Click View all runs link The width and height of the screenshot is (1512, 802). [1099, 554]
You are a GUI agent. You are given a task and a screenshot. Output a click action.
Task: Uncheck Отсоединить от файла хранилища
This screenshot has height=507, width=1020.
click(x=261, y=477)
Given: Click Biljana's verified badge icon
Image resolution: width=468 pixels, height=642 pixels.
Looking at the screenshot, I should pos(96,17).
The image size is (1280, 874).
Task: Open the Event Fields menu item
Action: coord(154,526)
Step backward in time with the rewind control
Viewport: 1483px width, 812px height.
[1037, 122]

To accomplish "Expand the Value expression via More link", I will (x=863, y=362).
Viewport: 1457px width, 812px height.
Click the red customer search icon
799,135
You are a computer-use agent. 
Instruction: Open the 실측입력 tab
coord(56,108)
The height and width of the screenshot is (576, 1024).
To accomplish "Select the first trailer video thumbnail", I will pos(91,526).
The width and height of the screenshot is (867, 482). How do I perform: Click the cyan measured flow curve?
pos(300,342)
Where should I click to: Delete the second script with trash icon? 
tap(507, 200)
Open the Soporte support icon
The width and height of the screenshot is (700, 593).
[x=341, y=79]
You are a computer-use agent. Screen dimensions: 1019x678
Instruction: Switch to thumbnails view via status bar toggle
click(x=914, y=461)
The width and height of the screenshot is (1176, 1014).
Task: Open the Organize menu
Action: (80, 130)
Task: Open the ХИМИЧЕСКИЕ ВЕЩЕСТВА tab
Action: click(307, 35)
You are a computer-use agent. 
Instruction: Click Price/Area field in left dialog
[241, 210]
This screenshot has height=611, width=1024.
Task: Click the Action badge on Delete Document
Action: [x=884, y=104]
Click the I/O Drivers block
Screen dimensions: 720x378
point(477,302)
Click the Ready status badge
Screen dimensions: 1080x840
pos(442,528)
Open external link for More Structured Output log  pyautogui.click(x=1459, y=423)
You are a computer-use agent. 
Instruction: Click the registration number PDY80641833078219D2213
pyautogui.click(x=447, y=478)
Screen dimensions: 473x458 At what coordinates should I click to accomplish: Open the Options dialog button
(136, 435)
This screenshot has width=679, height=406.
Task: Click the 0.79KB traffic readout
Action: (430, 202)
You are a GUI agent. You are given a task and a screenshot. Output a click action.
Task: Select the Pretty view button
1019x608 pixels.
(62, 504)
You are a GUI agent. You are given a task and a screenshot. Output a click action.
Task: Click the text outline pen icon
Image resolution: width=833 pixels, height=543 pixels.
# # # #
▶ _WRITTEN INSTRUCTION_: Rewrite the data as a JSON list of strings, one string per line, starting with the line that contains "Open the Soporte support icon" and going on through the line that contains "Open external link". Leave out any blank lines.

▶ _RESPONSE TO THIS EXERCISE_:
[
  "Open the Soporte support icon",
  "The width and height of the screenshot is (700, 593).",
  "[x=341, y=79]",
  "You are a computer-use agent. Screen dimensions: 1019x678",
  "Instruction: Switch to thumbnails view via status bar toggle",
  "click(x=914, y=461)",
  "The width and height of the screenshot is (1176, 1014).",
  "Task: Open the Organize menu",
  "Action: (80, 130)",
  "Task: Open the ХИМИЧЕСКИЕ ВЕЩЕСТВА tab",
  "Action: click(307, 35)",
  "You are a computer-use agent. ",
  "Instruction: Click Price/Area field in left dialog",
  "[241, 210]",
  "This screenshot has height=611, width=1024.",
  "Task: Click the Action badge on Delete Document",
  "Action: [x=884, y=104]",
  "Click the I/O Drivers block",
  "Screen dimensions: 720x378",
  "point(477,302)",
  "Click the Ready status badge",
  "Screen dimensions: 1080x840",
  "pos(442,528)",
  "Open external link for More Structured Output log  pyautogui.click(x=1459, y=423)"
]